Mais la suppression des images intimes ne semble pas être une priorité.
Nous avons parlé à cinq modérateurs de contenu de Telegram sous couvert d'anonymat. Ils nous ont dit qu'ils recevaient des rapports d'utilisateurs par le biais d'un système automatisé et qu'ils les classaient en "spam" et "non spam".
Ils ont ajouté qu'ils ne recherchent pas de manière proactive les images intimes et, à leur connaissance, Telegram n'utilise pas non plus l'intelligence artificielle pour le faire. Ce manque d'action a conduit certaines femmes à prendre elles-mêmes des mesures.
Joanna a trouvé une image d'elle nue datant de ses 13 ans dans un groupe Telegram malaisien notoire.
Elle a créé un faux profil Telegram pour rejoindre le groupe, où elle a recherché anonymement des images nues et les a signalées. Elle a également partagé ses découvertes avec ses amis.
Sous la pression intense des médias, le groupe a finalement été fermé. Mais au cours de notre enquête, nous avons trouvé au moins deux groupes en double partageant le même type d'images.
"Parfois, on se sent tellement impuissant, parce que nous avons essayé de faire tellement de choses pour supprimer ces groupes. Mais ils continuent d'apparaître, alors honnêtement, je ne sais pas s'il y a une fin à tout cela", déclare Joanna.
Telegram a refusé de nous accorder une interview, mais dans une déclaration, elle nous a dit qu'elle surveillait de manière proactive les espaces publics et traitait les rapports des utilisateurs sur les contenus qui violent ses conditions d'utilisation.
Telegram n'a pas confirmé si la publication d'images intimes de personnes sans leur consentement est autorisée sur la plateforme, ou si elles sont supprimées.
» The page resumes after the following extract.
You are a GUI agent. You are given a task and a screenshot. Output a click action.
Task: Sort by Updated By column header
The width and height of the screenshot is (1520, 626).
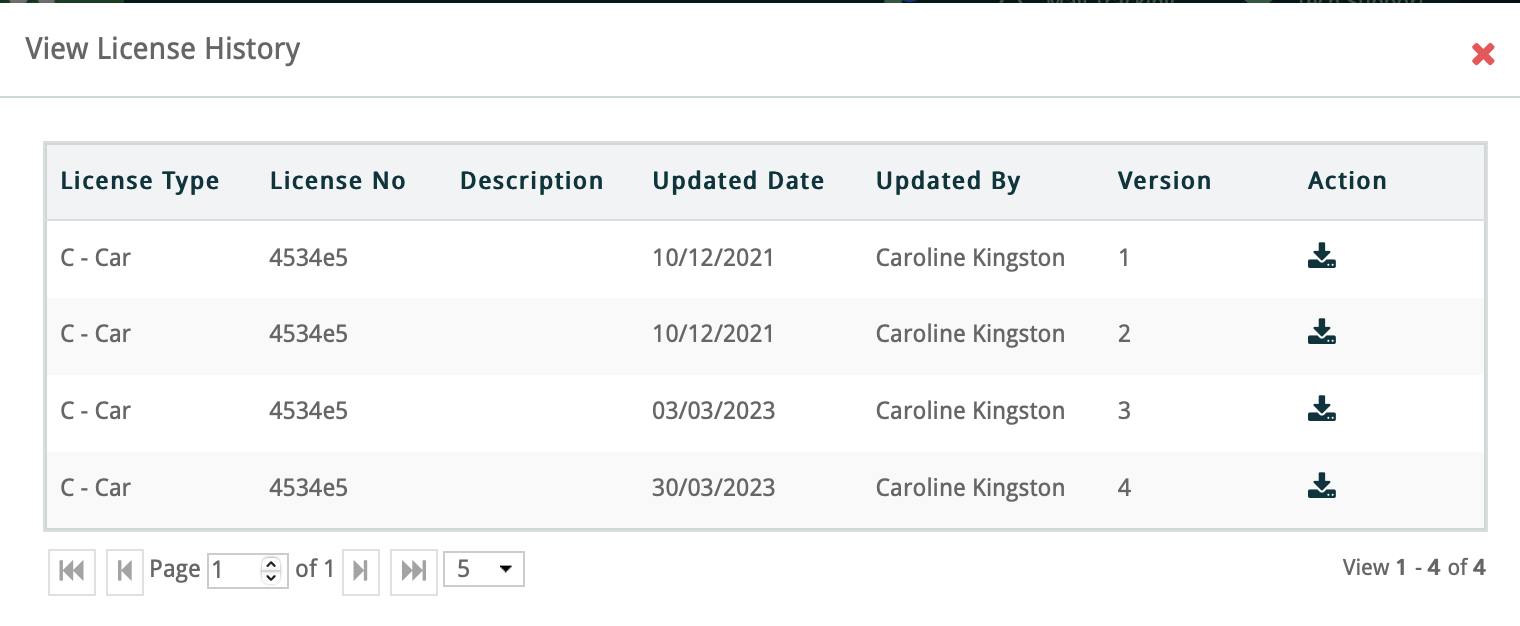click(x=948, y=181)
Le déploiement de publicités sur certains canaux publics de Telegram, ainsi que les investissements réalisés, indiquent que le fondateur Pavel Durov a l'intention de monétiser la plateforme.
Cela risque d'accroître la pression sur Telegram et son fondateur libertaire pour qu'ils s'alignent davantage sur leurs rivaux des médias sociaux tels que WhatsApp, qui a commencé à mettre en place des politiques contre le partage de photos intimes.
Reste à savoir combien de temps l'entreprise résistera à une plus grande modération alors qu'elle s'implante sur de nouveaux marchés et commence à générer des revenus.
Pour les femmes dont la réputation a été détruite et la vie endommagée par le partage de leurs images intimes sur Telegram, le changement n'arrivera jamais assez tôt.
Enquête menée par l'équipe de désinformation du BBC World Service.